• EXERCISE PROMPT: Can you put each line of the records below, from the very start through the line containing "click(1289, 703)", into a JSON list of strings, one string per line, skipping any blank lines?

• RECORDS FOR THE TASK:
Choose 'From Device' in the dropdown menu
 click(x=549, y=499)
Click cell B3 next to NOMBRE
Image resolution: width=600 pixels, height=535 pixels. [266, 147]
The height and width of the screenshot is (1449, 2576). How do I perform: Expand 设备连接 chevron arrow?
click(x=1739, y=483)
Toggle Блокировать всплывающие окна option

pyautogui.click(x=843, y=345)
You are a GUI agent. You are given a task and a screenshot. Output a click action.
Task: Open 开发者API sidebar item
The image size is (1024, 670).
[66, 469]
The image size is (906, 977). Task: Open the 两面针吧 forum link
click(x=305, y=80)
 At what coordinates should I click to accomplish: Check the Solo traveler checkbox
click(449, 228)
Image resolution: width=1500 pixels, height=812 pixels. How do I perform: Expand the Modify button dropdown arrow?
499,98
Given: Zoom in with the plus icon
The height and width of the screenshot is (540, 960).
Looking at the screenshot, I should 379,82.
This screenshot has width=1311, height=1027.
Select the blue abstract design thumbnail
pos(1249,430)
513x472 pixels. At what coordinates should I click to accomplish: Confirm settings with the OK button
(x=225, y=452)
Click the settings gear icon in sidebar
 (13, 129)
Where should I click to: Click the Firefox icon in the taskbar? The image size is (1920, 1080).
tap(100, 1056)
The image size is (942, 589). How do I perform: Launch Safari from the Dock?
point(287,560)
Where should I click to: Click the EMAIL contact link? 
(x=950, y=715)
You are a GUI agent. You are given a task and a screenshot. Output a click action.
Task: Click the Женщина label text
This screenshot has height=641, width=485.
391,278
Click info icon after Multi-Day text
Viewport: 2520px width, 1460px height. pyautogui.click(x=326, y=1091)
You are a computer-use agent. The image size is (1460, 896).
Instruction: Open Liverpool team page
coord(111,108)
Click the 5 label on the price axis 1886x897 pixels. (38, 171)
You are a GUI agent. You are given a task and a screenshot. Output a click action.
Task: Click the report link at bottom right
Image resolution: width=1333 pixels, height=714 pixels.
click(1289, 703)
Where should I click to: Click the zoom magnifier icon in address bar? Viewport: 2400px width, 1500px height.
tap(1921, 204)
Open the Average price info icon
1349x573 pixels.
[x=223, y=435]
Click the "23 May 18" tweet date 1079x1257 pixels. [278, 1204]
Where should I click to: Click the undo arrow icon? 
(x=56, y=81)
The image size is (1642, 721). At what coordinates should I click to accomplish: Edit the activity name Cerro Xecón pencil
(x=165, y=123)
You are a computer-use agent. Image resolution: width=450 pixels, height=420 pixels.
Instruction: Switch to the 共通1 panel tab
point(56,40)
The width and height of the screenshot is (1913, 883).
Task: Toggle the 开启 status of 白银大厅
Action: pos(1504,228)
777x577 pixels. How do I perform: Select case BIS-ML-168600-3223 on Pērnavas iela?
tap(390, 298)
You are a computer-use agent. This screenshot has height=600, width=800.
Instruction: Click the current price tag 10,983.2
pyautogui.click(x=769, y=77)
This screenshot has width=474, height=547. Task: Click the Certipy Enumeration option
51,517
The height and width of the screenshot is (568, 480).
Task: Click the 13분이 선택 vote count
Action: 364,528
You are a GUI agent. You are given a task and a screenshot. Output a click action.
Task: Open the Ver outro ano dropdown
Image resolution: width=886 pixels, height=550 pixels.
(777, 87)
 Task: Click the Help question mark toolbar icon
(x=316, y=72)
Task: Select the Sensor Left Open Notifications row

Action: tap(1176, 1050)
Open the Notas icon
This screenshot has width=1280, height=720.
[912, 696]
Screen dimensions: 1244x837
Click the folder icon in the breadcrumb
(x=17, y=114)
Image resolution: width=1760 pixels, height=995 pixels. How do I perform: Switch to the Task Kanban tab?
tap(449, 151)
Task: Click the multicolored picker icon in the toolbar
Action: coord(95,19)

• EXERCISE RESULT:
[
  "Choose 'From Device' in the dropdown menu",
  " click(x=549, y=499)",
  "Click cell B3 next to NOMBRE",
  "Image resolution: width=600 pixels, height=535 pixels. [266, 147]",
  "The height and width of the screenshot is (1449, 2576). How do I perform: Expand 设备连接 chevron arrow?",
  "click(x=1739, y=483)",
  "Toggle Блокировать всплывающие окна option",
  "pyautogui.click(x=843, y=345)",
  "You are a GUI agent. You are given a task and a screenshot. Output a click action.",
  "Task: Open 开发者API sidebar item",
  "The image size is (1024, 670).",
  "[66, 469]",
  "The image size is (906, 977). Task: Open the 两面针吧 forum link",
  "click(x=305, y=80)",
  " At what coordinates should I click to accomplish: Check the Solo traveler checkbox",
  "click(449, 228)",
  "Image resolution: width=1500 pixels, height=812 pixels. How do I perform: Expand the Modify button dropdown arrow?",
  "499,98",
  "Given: Zoom in with the plus icon",
  "The height and width of the screenshot is (540, 960).",
  "Looking at the screenshot, I should 379,82.",
  "This screenshot has width=1311, height=1027.",
  "Select the blue abstract design thumbnail",
  "pos(1249,430)",
  "513x472 pixels. At what coordinates should I click to accomplish: Confirm settings with the OK button",
  "(x=225, y=452)",
  "Click the settings gear icon in sidebar",
  " (13, 129)",
  "Where should I click to: Click the Firefox icon in the taskbar? The image size is (1920, 1080).",
  "tap(100, 1056)",
  "The image size is (942, 589). How do I perform: Launch Safari from the Dock?",
  "point(287,560)",
  "Where should I click to: Click the EMAIL contact link? ",
  "(x=950, y=715)",
  "You are a GUI agent. You are given a task and a screenshot. Output a click action.",
  "Task: Click the Женщина label text",
  "This screenshot has height=641, width=485.",
  "391,278",
  "Click info icon after Multi-Day text",
  "Viewport: 2520px width, 1460px height. pyautogui.click(x=326, y=1091)",
  "You are a computer-use agent. The image size is (1460, 896).",
  "Instruction: Open Liverpool team page",
  "coord(111,108)",
  "Click the 5 label on the price axis 1886x897 pixels. (38, 171)",
  "You are a GUI agent. You are given a task and a screenshot. Output a click action.",
  "Task: Click the report link at bottom right",
  "Image resolution: width=1333 pixels, height=714 pixels.",
  "click(1289, 703)"
]